◆ Instructions for the task ◆
Everything from the line containing "Open Ridley's black-and-white avatar photo" to the close of the records below should be output exactly, line by line, with no other lines given.

◆ Data records ◆
===============

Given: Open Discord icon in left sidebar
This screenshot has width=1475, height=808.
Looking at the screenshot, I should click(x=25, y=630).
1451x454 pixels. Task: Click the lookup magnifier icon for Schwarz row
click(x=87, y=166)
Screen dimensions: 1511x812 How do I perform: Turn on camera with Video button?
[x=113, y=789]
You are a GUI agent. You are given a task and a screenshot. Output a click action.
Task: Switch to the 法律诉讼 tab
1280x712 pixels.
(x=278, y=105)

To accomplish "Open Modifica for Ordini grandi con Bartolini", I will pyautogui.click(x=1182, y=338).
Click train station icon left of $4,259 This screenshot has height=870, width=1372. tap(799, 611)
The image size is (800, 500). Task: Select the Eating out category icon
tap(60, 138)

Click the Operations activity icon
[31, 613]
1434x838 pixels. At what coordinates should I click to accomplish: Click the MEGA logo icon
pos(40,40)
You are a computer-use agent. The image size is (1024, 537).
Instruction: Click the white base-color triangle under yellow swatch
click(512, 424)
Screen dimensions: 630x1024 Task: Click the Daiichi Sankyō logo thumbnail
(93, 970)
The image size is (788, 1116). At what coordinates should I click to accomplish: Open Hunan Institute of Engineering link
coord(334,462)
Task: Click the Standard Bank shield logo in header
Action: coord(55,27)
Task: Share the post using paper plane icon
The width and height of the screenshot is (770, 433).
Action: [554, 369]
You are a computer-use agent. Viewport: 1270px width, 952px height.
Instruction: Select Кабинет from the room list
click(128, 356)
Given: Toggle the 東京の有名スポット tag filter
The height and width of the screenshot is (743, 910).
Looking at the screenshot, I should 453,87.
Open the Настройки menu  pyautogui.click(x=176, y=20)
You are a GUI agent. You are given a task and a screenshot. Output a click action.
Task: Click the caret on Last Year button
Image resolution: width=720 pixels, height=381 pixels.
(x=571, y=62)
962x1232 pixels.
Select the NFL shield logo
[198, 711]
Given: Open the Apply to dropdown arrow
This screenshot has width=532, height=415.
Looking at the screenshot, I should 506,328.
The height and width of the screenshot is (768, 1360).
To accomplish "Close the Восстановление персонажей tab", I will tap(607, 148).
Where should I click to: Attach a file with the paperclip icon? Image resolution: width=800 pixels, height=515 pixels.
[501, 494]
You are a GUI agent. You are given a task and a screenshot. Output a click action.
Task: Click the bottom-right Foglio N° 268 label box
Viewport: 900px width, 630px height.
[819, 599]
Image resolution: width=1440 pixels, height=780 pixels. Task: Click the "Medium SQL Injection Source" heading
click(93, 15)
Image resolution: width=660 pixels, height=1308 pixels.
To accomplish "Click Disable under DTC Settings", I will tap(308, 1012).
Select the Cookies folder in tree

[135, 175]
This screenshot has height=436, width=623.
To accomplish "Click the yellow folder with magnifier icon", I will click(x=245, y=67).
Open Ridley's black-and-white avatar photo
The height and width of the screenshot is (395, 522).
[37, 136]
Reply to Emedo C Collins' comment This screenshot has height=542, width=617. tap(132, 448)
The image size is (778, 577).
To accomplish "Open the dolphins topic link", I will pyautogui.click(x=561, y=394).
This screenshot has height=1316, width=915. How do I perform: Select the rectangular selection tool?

===============

◆ Answer for this exercise ◆
Open Ridley's black-and-white avatar photo
The height and width of the screenshot is (395, 522).
[37, 136]
Reply to Emedo C Collins' comment This screenshot has height=542, width=617. tap(132, 448)
The image size is (778, 577).
To accomplish "Open the dolphins topic link", I will pyautogui.click(x=561, y=394).
This screenshot has height=1316, width=915. How do I perform: Select the rectangular selection tool?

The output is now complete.